Tears welled up in her eyes and the willingness to talk she had brought into the room quickly faded.

“Don’t get upset. You wanted to talk and that’s what we’re doing. We’re talking. So talk to me. Tell me what was on your mind or in your heart.”

There was a long pause. Paul waited patiently. If he failed her now, she might never talk to him again. She had made the entrée and he was just pushing the door open further.

“I wanted to hurt someone.”

“Okay. Who did you want to hurt? Me?”

“Maybe.”

“What if I told you I understand that? I understand why you might want to hurt me. Maybe you want people to see you as more than just the ‘preacher’s kid.’ That’s fair, Millie. I have no problem with that. But, honey, you don’t break the law to prove a point. Any point. Not God’s law and not man’s law. And if the point you wanted to—”

“That’s not it.”

“What?”

“That’s not it. You’re not who I wanted to hurt.”

It was time for Paul to take a pause.

“I wanted to hurt Mr. Sandridge.”

“Milton? Milton Sandridge?”

She merely nodded her head.

“Why? Has he ever done anything to you?”

“I wanted to steal things from his store and get him in trouble so he would be fired. That’s not the first time I did it. I did it three other times and most of the stuff I just threw in the trash. Some things I kept, but I really didn’t want them.”

“You wanted him to get fired.” This was more of a statement from Paul than a question. A statement to establish firmly the new information he was still trying to digest. “Millie, why?”

“I don’t know. I just don’t like him.”

“You don’t like Mr. Zirk, your science teacher this year. Are you trying to get him fired too?”

“No.”

“Then why Milton Sandridge?”

“Paul? Millie? Is there something wrong?” Dove was standing in the doorway with dustings of flour on her apron and her hands. “Have you heard something from the hospital?”

“No.”

“It’s just that I heard you mention Milton Sandridge. I thought maybe you had heard—”

“Who’s in the hospital?” Millie asked, looking first at her mother, then her father.

“Mr. Sandridge. Your father and I were there last night. I left you a note on the bathroom door in case you got up and missed us.”

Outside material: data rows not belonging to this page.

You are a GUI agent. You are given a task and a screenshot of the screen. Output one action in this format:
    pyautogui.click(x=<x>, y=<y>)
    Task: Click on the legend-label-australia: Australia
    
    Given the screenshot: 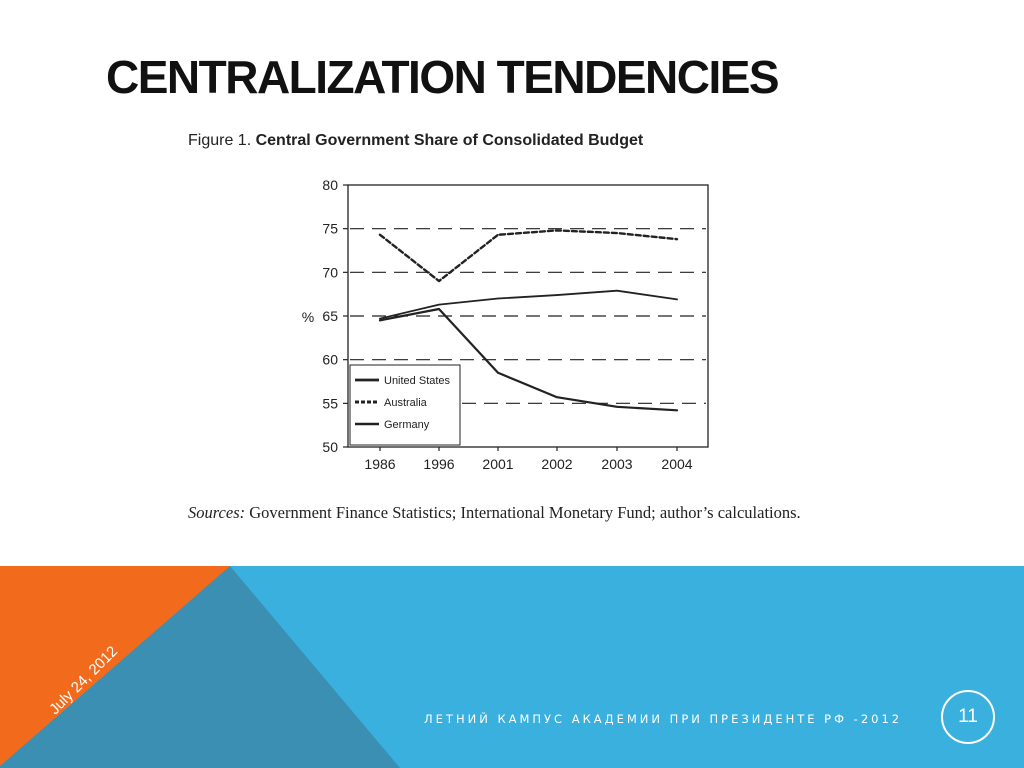 What is the action you would take?
    pyautogui.click(x=406, y=403)
    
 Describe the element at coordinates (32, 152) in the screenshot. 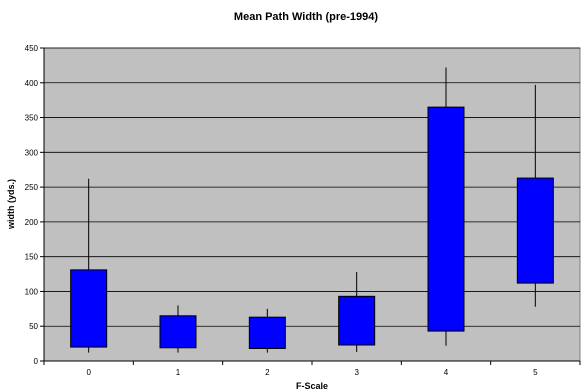

I see `y-tick-label-300: 300` at that location.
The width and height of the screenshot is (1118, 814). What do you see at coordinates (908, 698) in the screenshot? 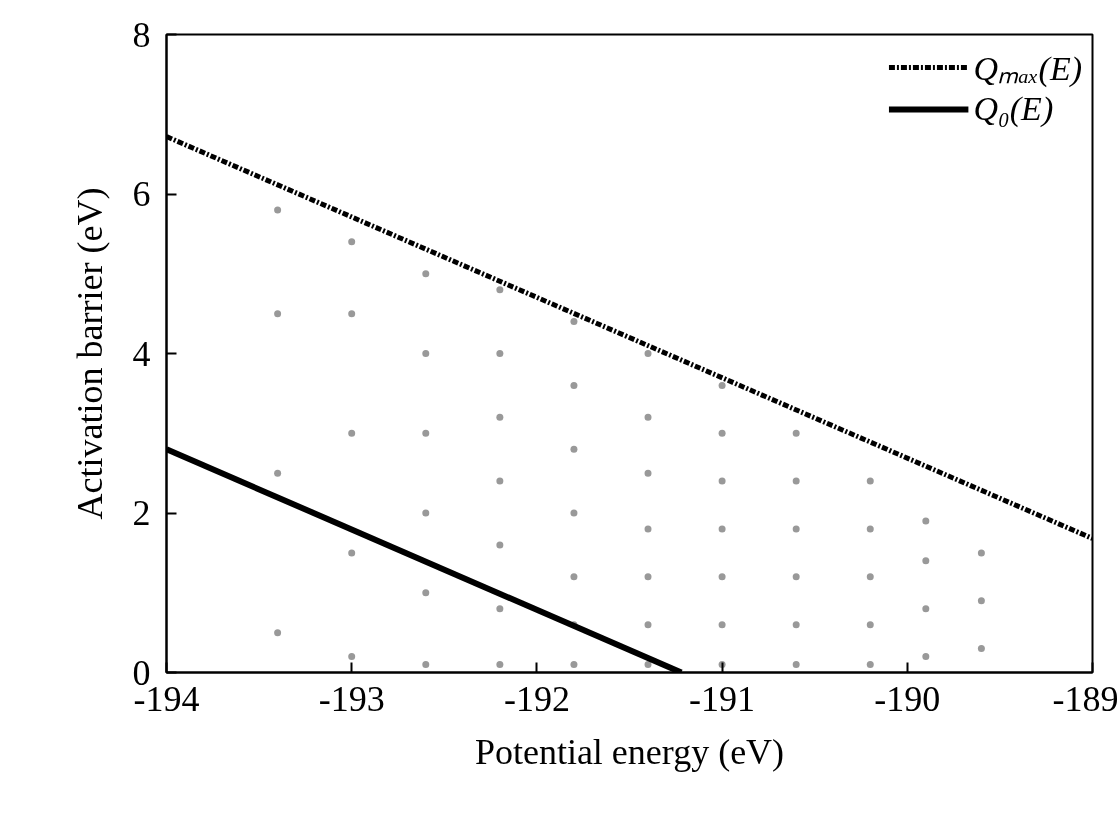
I see `x-tick-label: -190` at bounding box center [908, 698].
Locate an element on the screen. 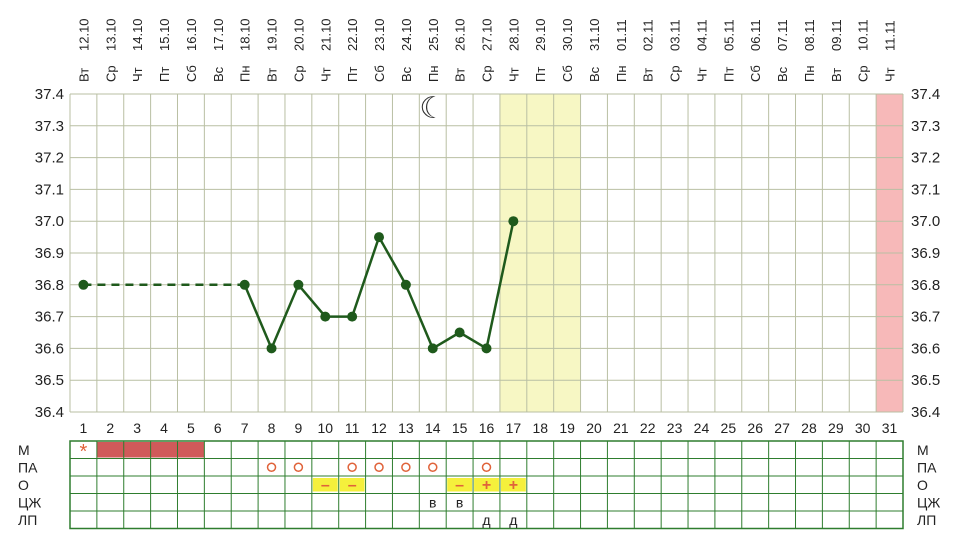 The image size is (966, 544). x-tick-label: 10 is located at coordinates (325, 428).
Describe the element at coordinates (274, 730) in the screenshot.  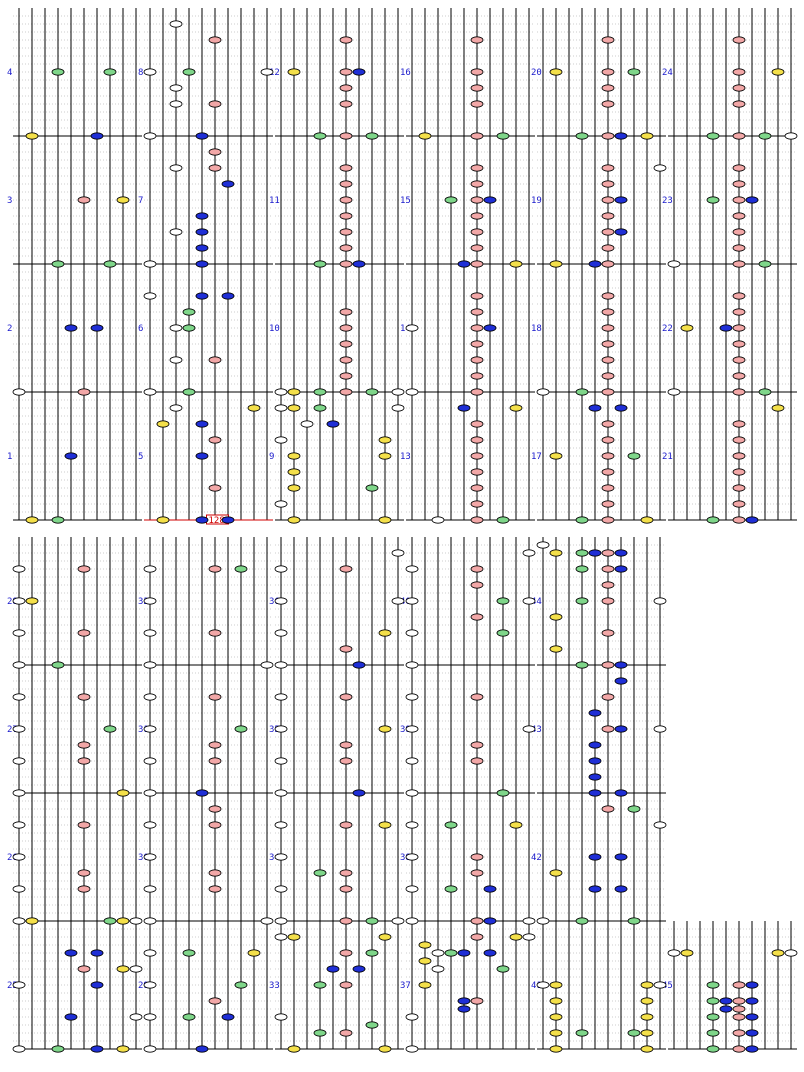
I see `measure-number: 35` at that location.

There were plenty of currents in the air between family members, but none of them were connecting. Dove stood stillest of all, hoping her husband would pick up the conversation. Millie gave her attention to the edge-worn, room-sized rug in her father’s study. And Paul, not focusing his eyes on any one thing, searched his mind over what had just happened. Aware that Millie had yet to tell him why she didn’t like Milton Sandridge, he was even more interested in knowing if Dove had interrupted their conversation on purpose or if it was simply God’s timing in forgoing an unpleasant situation. Millie was the first to speak.

“Are the cookies ready to be decorated?”

“They certainly are. That’s why I came looking for you. Twenty-four Santas and twenty-four reindeer. Do you want to help, Paul?”

“No, I have to finish up in here. You girls go ahead. I’ll be along in a bit.”

He would talk to Millie later. He would talk to Dove later. Right now he would pray.